O diretor-geral dimensionou a perda de terreno para as plataformas. Segundo ele, o tempo dedicado à BBC por jovens caiu de 11,5 para 7,5 horas por semana. Menos que o tempo que destinam a Spotfy e YouTube, que juntos ocupam oito horas semanais. A audiência jovem da Netflix é equivalente à dos canais BBC transmitidos por TV e iPlayer somados, segundo a BBC.

Enquanto a mudança das regras não é atendida, Hall anunciou a intenção de aprimorar o BBC iPlayer, aumentando a oferta de conteúdo para jovens, além de destinar mais investimento a produções fora de Londres.
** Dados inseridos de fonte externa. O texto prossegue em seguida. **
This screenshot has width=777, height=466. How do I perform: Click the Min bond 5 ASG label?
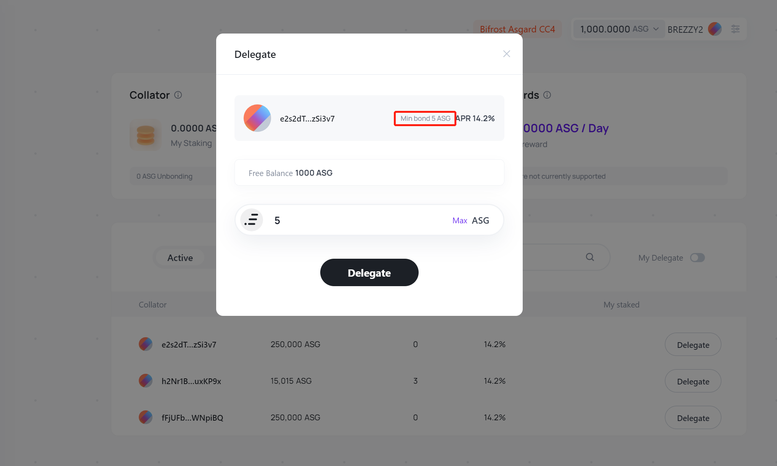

O objetivo é refletir melhor a realidade de todo o Reino Unido e assim ganhar maior identificação com o público.

O papel da BBC na produção de jornalismo de credibilidade também foi destacado por Hall, como antídoto ao que chamou de “praga das fake news“. Com ele concordou o secretário de Cultura do Reino Unido, Jeremy Wright, que na mesma conferência conclamou as emissoras públicas a se empenharem ainda mais na conquista da confiança do público com jornalismo de qualidade.
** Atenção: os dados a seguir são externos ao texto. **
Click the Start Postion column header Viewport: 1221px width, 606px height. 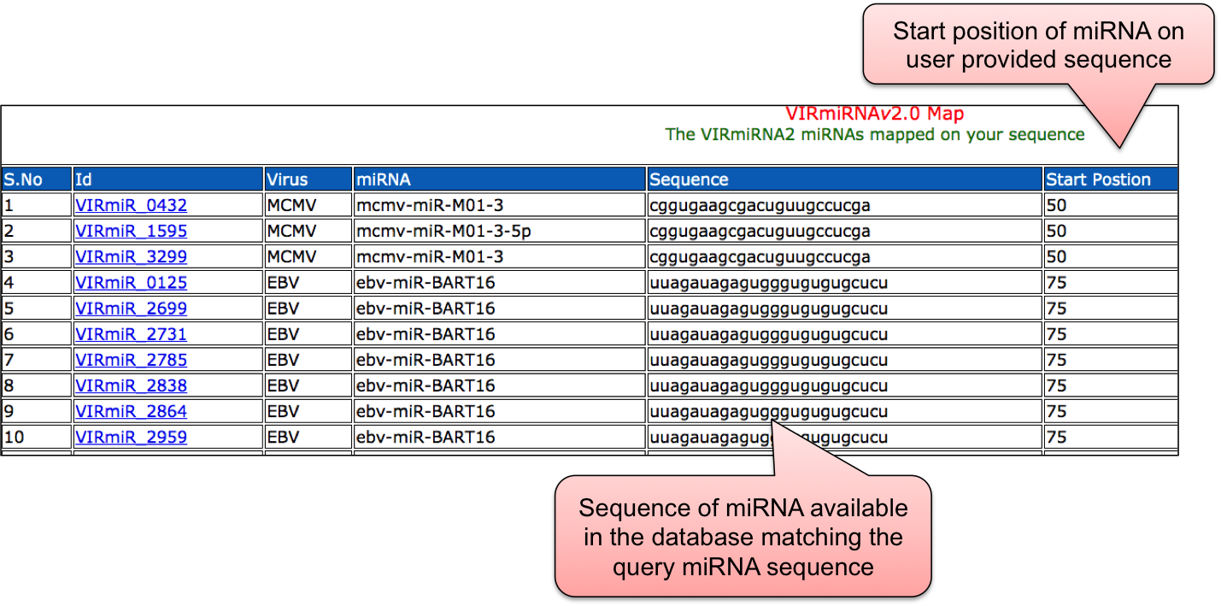pos(1098,179)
Nesse aspecto, a força da BBC continua reconhecida. No Digital News Report 2018, publicado pelo Instituto Reuters em junho, a emissora figura com os mais altos índices de confiança, acompanhada por Channel 4 e ITV, superando veículos como The Times e Sky News. O relatório revela que a confiança no jornalismo manteve-se estável no Reino Unido: 42% dos entrevistados confiam no jornalismo de forma geral; 54% confiam nos veículos que assistem ou leem; 23% afirmaram confiar nas notícias obtidas por meio de buscas e 12%, nas notícias recebidas via mídias sociais.

Luciana Gurgel

(*) Luciana Gurgel é jornalista formada pela UFF, trabalhou no Globo e em 1988 fundou, com Aldo De Luca, a Publicom, agência de comunicação que em 1998 tornou-se afiliada da Golin / Weber Shandwick e em 2010 fundiu-se com a S2. Em 2016, a S2Publicom foi adquirida pelo IPG, tornando-se a atual Weber Shandwick Brasil.